A lack of leading 0s (especially in zip codes)

Missing values

Missing values happen due to two reasons. One is that there are some errors in your pipeline or data sources so that data is not parsed correctly. In this case, you have to examine the entire pipeline and make sure everything runs correctly.

The other situation is that some records don’t have that information. You can choose to leave missing values as “null” or impute missing values as a specific value, such as an empty string (“”), or 0 (depending on the data types.)
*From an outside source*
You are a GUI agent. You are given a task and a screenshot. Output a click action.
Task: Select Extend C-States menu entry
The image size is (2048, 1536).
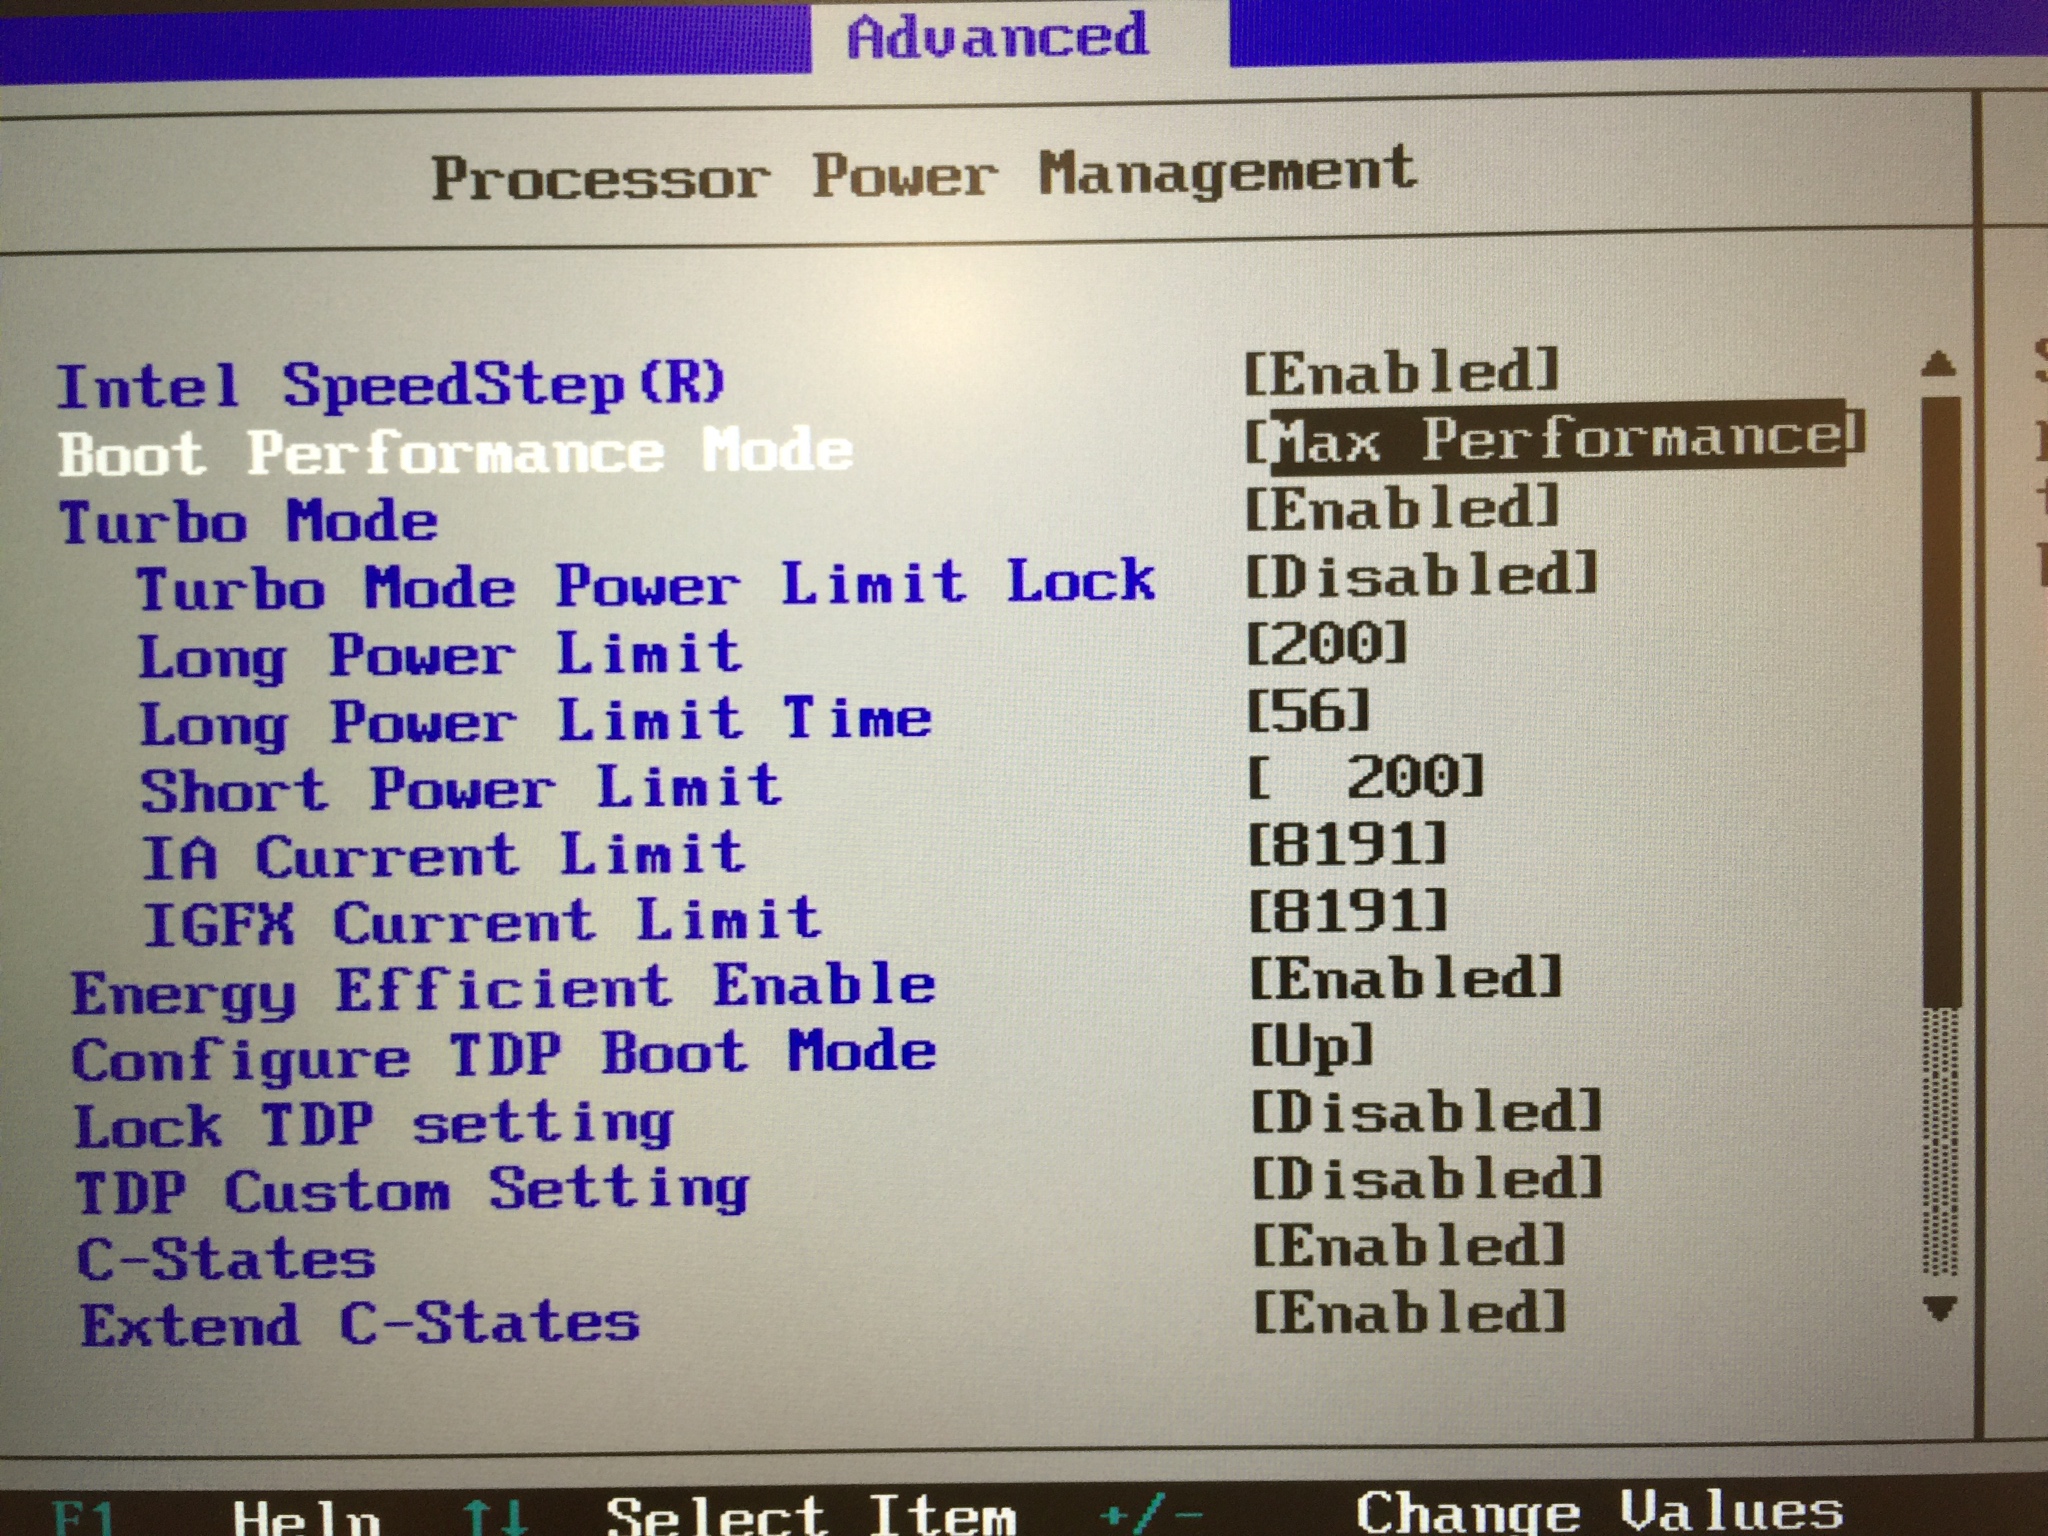[360, 1325]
On Acho, syntax errors and missing values can be solved by applying the “Cleanse” action or writing SQL in “SQL Editor”.

2. Combine tables

Make your table have sufficient information

Generally, to optimize storage efficiency, data is normalized into several tables and stored in relational tables. That is, you have to combine multiple tables to get complete information. In the following example, the “keyword_report” table in Google Ads has a “ad_group_id” column, which allows you to identify which records belong to which Ad group. However, you don’t know what these groups are. Thus, you have to join the “ad_groups” table to get each Ad group’s name.

Consolidate data from different sources

Another situation is that your data comes from different data sources but has similar information. In our case, we run multiple marketing campaigns on different platforms, and all of these platforms share similar data fields, such as clicks, impressions, or conversions. Combining these tables into a single table can help us to compare the performances of different channels in BI tools

3. Shrink your tables

BI tools are not good at processing large amounts of data, so it’s better to make your table smaller before loading it to your BI tools. For example, in this case, all metrics are recorded on a daily basis. You can further aggregate data by month to decrease the number of records.

However, you have to make sure of the granularity of the data you need for your analysis. If the granularity of your data is not useful for various analyses, you have to adjust your transformed table constantly. It will lose the meaning of data preparation.

4. Examine your data pipelines

After finishing data cleaning and transformation, you should check all actions you applied by clicking the “Pipeline” button. Pipelines present the transformation history and the relationships between tables in a network diagram. This can help you avoid applying repeated actions or forgetting to combine some of the tables together. Also, when some errors happen, it’s useful to debug or find out the issues in the pipelines.

Connect transformed data with BI dashboards

Once all your data is ready, you can start exporting them to a BI tool. You can go to the table you want to export and click the “export” button on the toolbar. Then, it will bring you to Workflow.

In Workflow, you can send data to other BI tools by dragging a BI tool node to the canvas and linking the table to the node. If it’s your first time exporting data to a BI tool, you have to follow instructions to set up a connection in your BI tool. Once the connection is set up, some BI tools (such as Metabase) can retrieve data from Acho tables automatically.

Manage and maintain the pipelines

Once all BI tool connections are set up, all data flows, from data sources to destinations, will be displayed in a data lineage diagram. This diagram allows you to monitor and control all data exports. You can easily schedule data sync, add new destinations, or delete existing destinations.